_DATA FOR ANALYSIS_:
= Beginning of Section =
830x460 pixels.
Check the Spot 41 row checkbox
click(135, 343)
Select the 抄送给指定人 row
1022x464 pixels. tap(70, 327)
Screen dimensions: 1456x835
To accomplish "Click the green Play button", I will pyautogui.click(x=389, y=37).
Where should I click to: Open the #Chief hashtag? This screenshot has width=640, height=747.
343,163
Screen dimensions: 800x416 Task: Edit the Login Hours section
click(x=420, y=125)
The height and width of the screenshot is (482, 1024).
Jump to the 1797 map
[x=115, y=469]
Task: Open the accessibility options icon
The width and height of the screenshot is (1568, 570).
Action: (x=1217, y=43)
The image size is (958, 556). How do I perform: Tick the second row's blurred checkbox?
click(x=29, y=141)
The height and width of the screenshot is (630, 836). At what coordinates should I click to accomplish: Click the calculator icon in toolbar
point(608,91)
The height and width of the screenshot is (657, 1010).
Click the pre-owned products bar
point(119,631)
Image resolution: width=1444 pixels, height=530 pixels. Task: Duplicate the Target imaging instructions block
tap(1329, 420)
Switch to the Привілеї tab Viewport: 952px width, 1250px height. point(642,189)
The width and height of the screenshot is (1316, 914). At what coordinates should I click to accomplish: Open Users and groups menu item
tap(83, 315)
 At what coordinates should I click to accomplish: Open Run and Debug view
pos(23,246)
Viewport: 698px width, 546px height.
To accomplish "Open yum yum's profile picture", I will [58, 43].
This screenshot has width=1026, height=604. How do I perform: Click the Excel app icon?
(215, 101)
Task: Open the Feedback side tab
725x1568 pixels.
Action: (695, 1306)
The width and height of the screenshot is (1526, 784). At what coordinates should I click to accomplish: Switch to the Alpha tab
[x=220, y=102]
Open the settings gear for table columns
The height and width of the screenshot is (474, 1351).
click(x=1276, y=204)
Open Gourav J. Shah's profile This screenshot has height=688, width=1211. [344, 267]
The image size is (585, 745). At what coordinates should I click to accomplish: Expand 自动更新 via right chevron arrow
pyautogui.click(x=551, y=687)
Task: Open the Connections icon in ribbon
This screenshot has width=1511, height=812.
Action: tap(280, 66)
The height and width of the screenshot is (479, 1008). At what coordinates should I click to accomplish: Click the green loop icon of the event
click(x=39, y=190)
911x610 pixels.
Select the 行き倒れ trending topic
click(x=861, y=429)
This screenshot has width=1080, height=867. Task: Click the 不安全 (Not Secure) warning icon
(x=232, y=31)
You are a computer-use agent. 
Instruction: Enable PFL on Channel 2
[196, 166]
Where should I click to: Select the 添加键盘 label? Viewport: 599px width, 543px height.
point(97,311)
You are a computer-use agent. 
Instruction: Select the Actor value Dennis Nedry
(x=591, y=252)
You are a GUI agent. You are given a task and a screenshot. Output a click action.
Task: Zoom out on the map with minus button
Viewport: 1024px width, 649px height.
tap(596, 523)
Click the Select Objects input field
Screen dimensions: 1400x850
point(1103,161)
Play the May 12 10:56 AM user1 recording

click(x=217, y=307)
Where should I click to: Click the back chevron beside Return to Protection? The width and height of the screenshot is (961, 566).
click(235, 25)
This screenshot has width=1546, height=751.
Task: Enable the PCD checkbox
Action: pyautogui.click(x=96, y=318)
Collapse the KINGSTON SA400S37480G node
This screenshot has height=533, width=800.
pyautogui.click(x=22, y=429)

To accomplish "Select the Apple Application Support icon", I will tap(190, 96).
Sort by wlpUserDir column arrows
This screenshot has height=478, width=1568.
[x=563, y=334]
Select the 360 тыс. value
= End of Section =
_DESCRIPTION OF THE TASK_: What is the number of lines in the records that hold "button"? Give the number by itself.

_EXERCISE RESPONSE_: 2